Das kam bei den Wähler:innen gut an. Die Radikalität des Mannes, der seine reißerischen Aussagen im Wahlkampf gerne mit einer laufenden Kettensäge untermalte, ist für viele Argentinier:innen wohl ein letzter Ausweg aus dem anhaltenden Niedergang des Landes. Nach Jahrzehnten der Dauerkrise, Inflationsraten von weit über 100 Prozent sowie grassierender Armut herrschen Desillusionierung und Verzweiflung.
Krisenbewältigung durch beinharten Kapitalismus – die Idee ist nicht neu.

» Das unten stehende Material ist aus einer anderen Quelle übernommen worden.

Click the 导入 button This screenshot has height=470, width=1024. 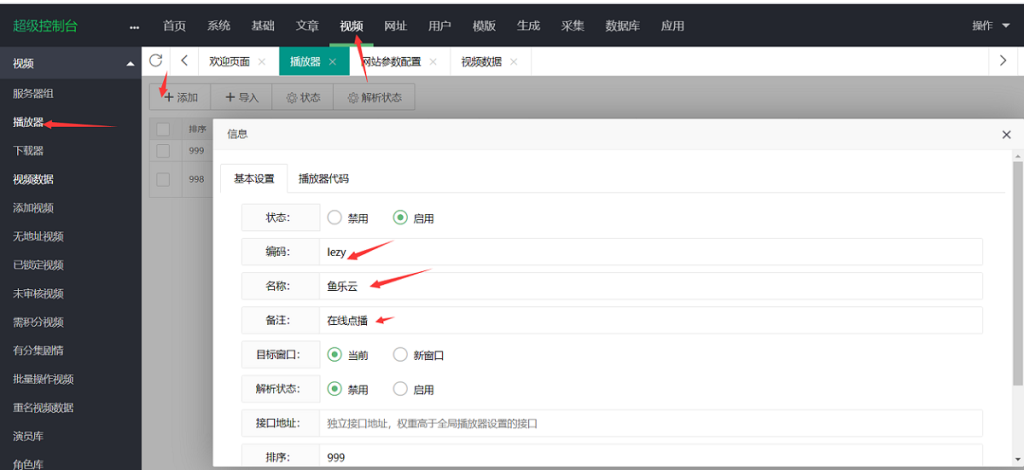(x=242, y=97)
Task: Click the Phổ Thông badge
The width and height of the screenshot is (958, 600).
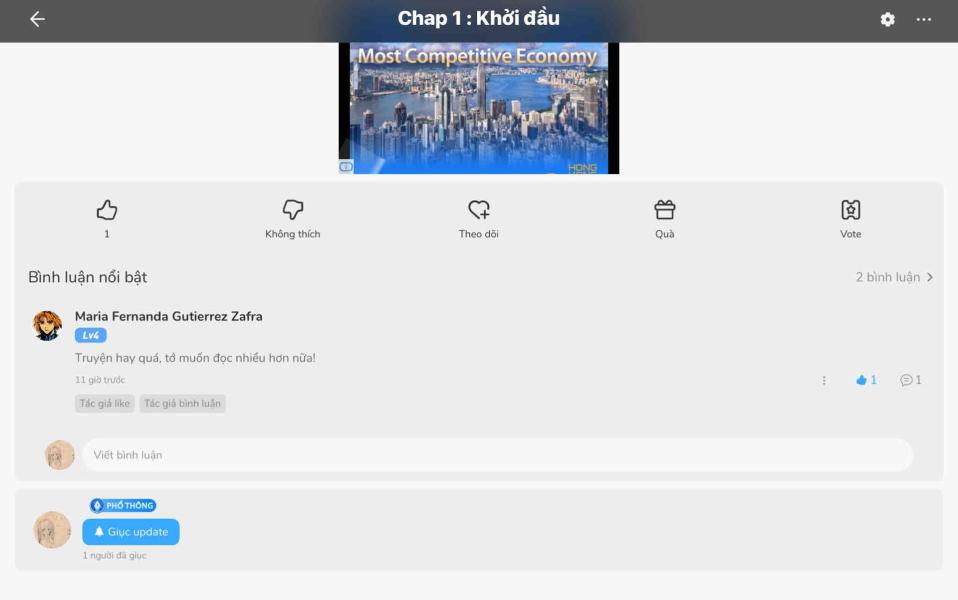Action: click(x=123, y=505)
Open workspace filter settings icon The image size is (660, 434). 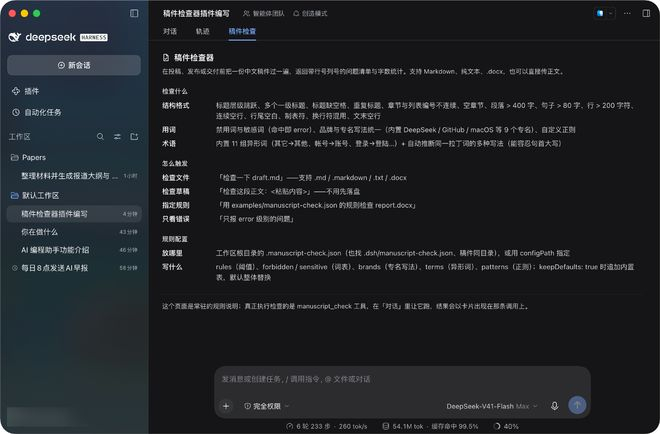point(117,136)
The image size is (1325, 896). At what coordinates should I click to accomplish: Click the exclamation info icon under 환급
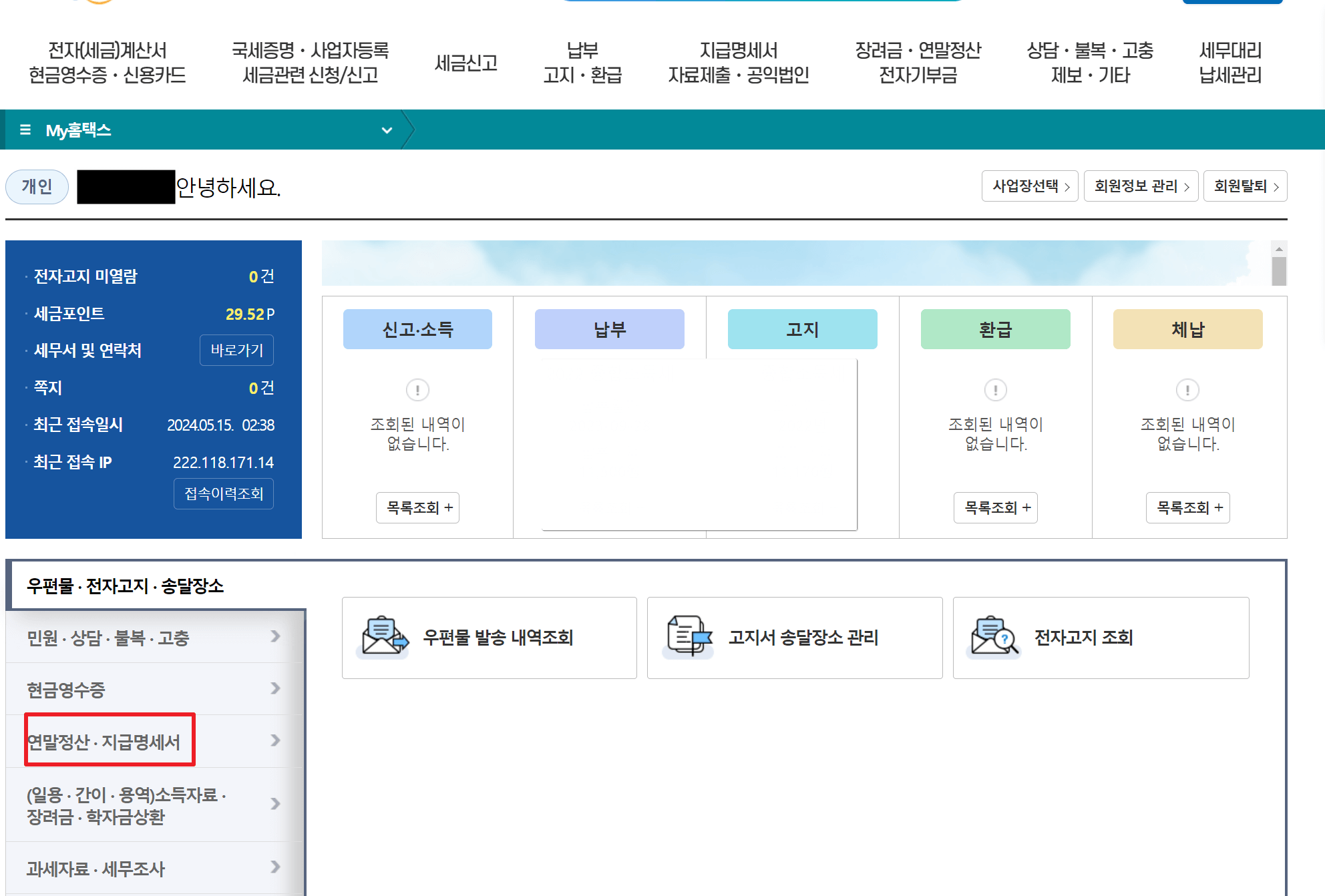pyautogui.click(x=994, y=391)
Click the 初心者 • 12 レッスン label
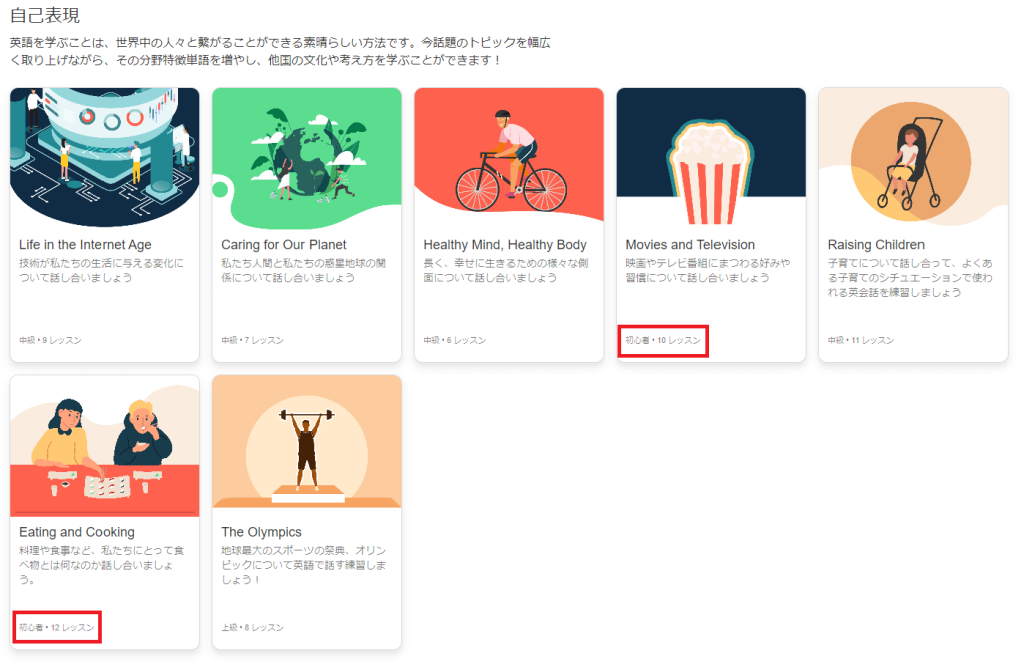Viewport: 1024px width, 667px height. (57, 628)
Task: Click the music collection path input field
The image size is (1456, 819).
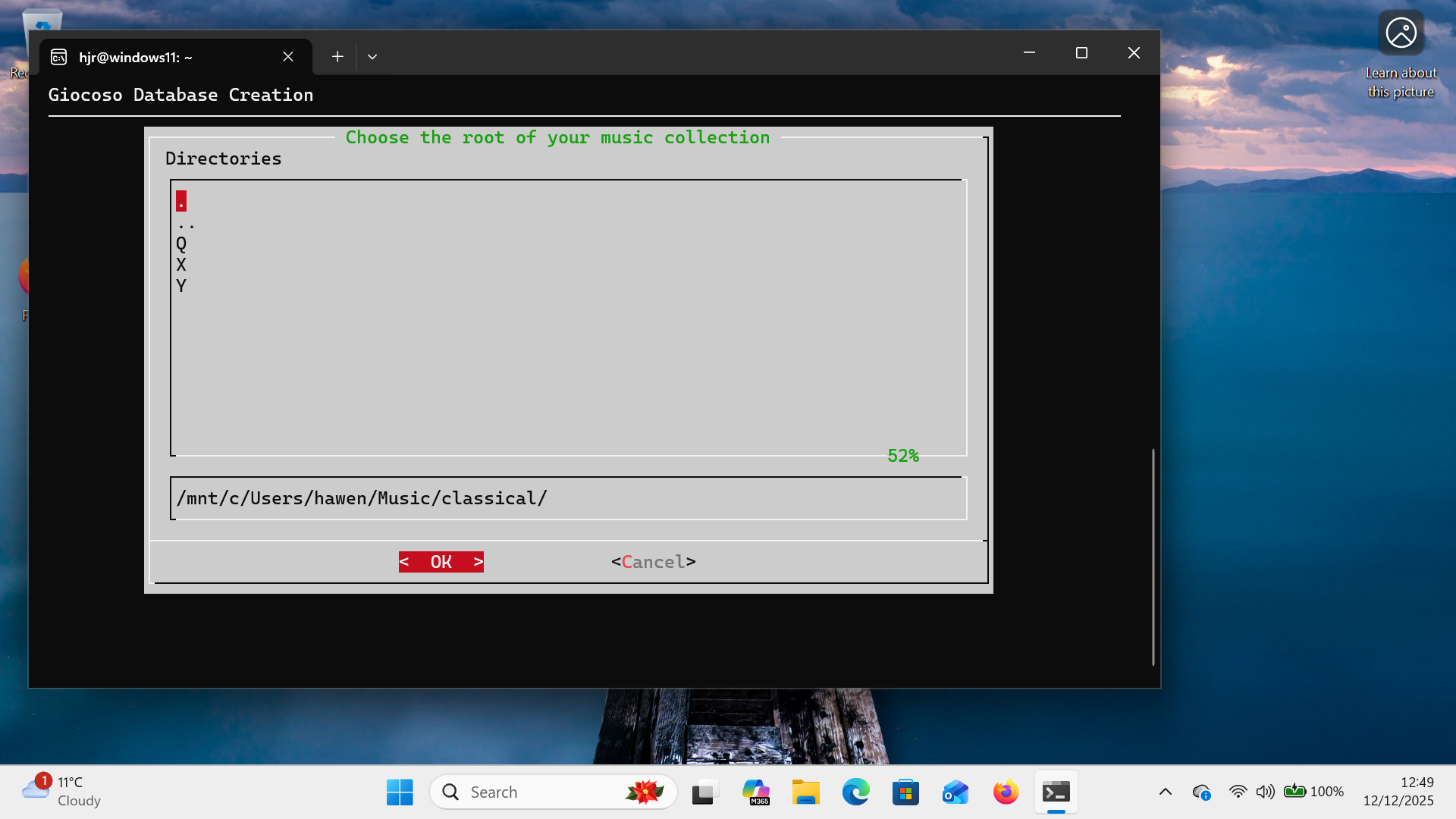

Mileis Vorbild Milton Friedman und die Denker der Chicagoer Schule haben ihre marktradikalen Ideen schon in den 1970er Jahren unter der Pinochet-Diktatur im benachbarten Chile fleißig ausprobiert – und sind nach anfänglichen Erfolgen krachend gescheitert. Die Folge der umfangreichen Deregulierungen, vor allem des Bankensektors sowie der Privatisierungen in vielen Bereichen waren der Einbruch der Exporte und eine schwere Schulden- krise. Dass Milei nach dem Erbgut seines Hundes nun auch wirtschaftliche Programme klonen möchte, klingt also wenig erfolgsversprechend.

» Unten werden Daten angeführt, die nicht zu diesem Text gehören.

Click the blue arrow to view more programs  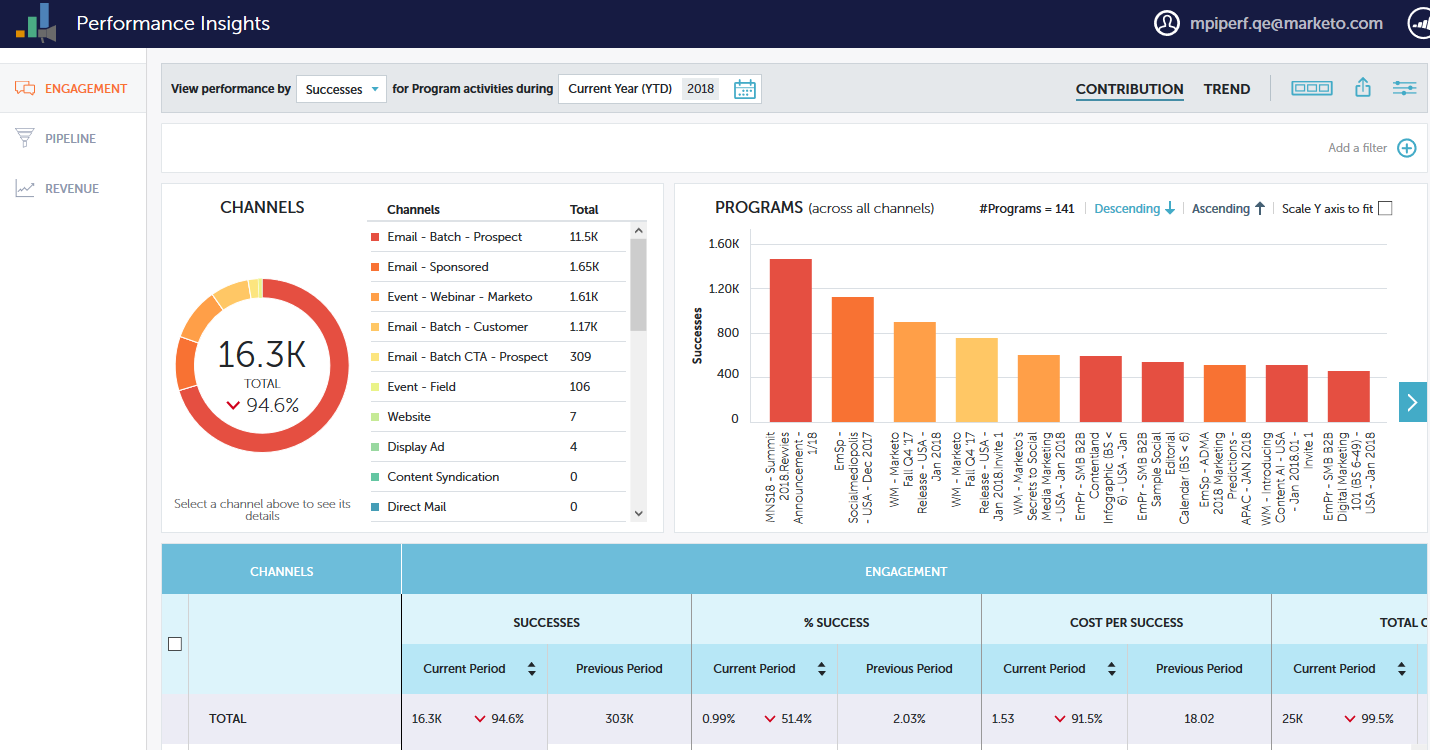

Auch für die Demokratie im Land sieht es nicht allzu rosig aus. Wer sich mit dem Gedankengut der Namensvetter seiner bulligen Vierbeiner beschäftigt, sieht: Die radikale Freiheit der Anarcho-kapitalisten und die Demokratie haben ihre Schwierigkeiten miteinander. Zu unstet und anfällig für die Verlockung staatlicher Eingriffe sei die Herrschaft des Volkes, die eine Herrschaft des Marktes untergrabe.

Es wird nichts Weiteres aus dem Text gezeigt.